Furthermore, when outlets are contained in known horizontal raceways and strips, such as shown in U.S. Pat. Nos. 5,107,636 and 5,618,690, outward-facing electrical plugs, hanging cables and hanging hoses create a curtain that obstructs and obscures user access to the open area on the systems' interior. Typically, certain devices including flow meters and blenders are plugged directly into the gas outlets positioned in the outlet strips. When these devices project outward beyond the systems' footprint, they are exposed and vulnerable.
Infection control is another important issue in intensive patient care facilities. Present systems impede cleaning and the control of dust because they incorporate many permanent, horizontal frames, bars, channels, and structures where horizontal and cross members meet. Crevices at these joints can accumulate dust and are difficult to clean. Also, casters and wheels impede efficient floor cleaning, and top surfaces above eye level are typically not slanted for easy wiping access.
Cost is an essential issue in health care. Capital outlays for known systems are significant because these systems are large, heavy, complex, and do not offer the flexibility to be configured and reconfigured to support different levels of care and other applications. Installing known systems is costly when they require expensive articulated structures to connect them to the ceiling, or when they do not have a detachable floor mounting base or wall mounting bracket that enable rough-in installation without the entire, fully assembled system being installed. Maintaining known systems can be costly because it is not easy to gain open access to the service side of all outlets and cable-ways for replacement of outlets or to add a new circuit.
Moreover, productivity and work-flow inefficiencies present other additional costs when known systems do not allow a facility or an individual care giver the freedom to arrange a work space as desired. Known systems do not allow easy upgrading, additions, modifications or re-deployment when other, greater or lesser levels of care are required.
Adjustability of systems is desirable to allow staff to position equipment where needed. Many known systems cannot be adjusted, provide no toe space for the user, and require an unsightly, laterally attached wiring chase extending to the ceiling. Other known systems are moveable, but require an elaborate, costly and visually imposing articulated structure to conduct utility lines from the ceiling, and a wheeled base that creates cleaning problems.
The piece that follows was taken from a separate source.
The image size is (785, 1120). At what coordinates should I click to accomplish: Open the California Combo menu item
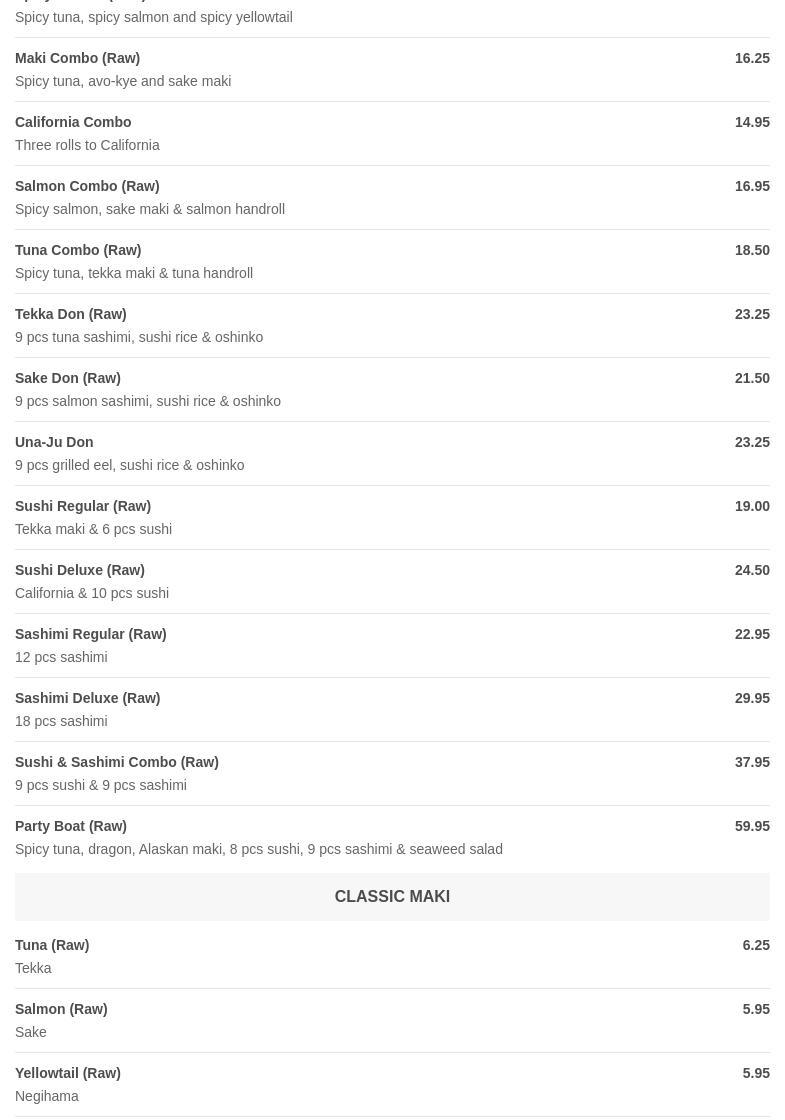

For the foregoing reasons, there is a need for a low cost, modular and versatile medical equipment and utilities system that contains support equipment and storage items associated with patient care within its perimeter, permits care givers to arrange equipment easily and quickly to support individual working styles, and allows equipment to be easily and meaningfully grouped and regrouped. There is a need for a system that conceals all utility cables and hoses, presents utility outlets at a user-friendly angle, and provides a means for attaching accessories that enable patient's families to personalize the bedside, permits easy access for on-site service, repair and expansion, and can be rapidly installed with minimum disruption of an existing facility.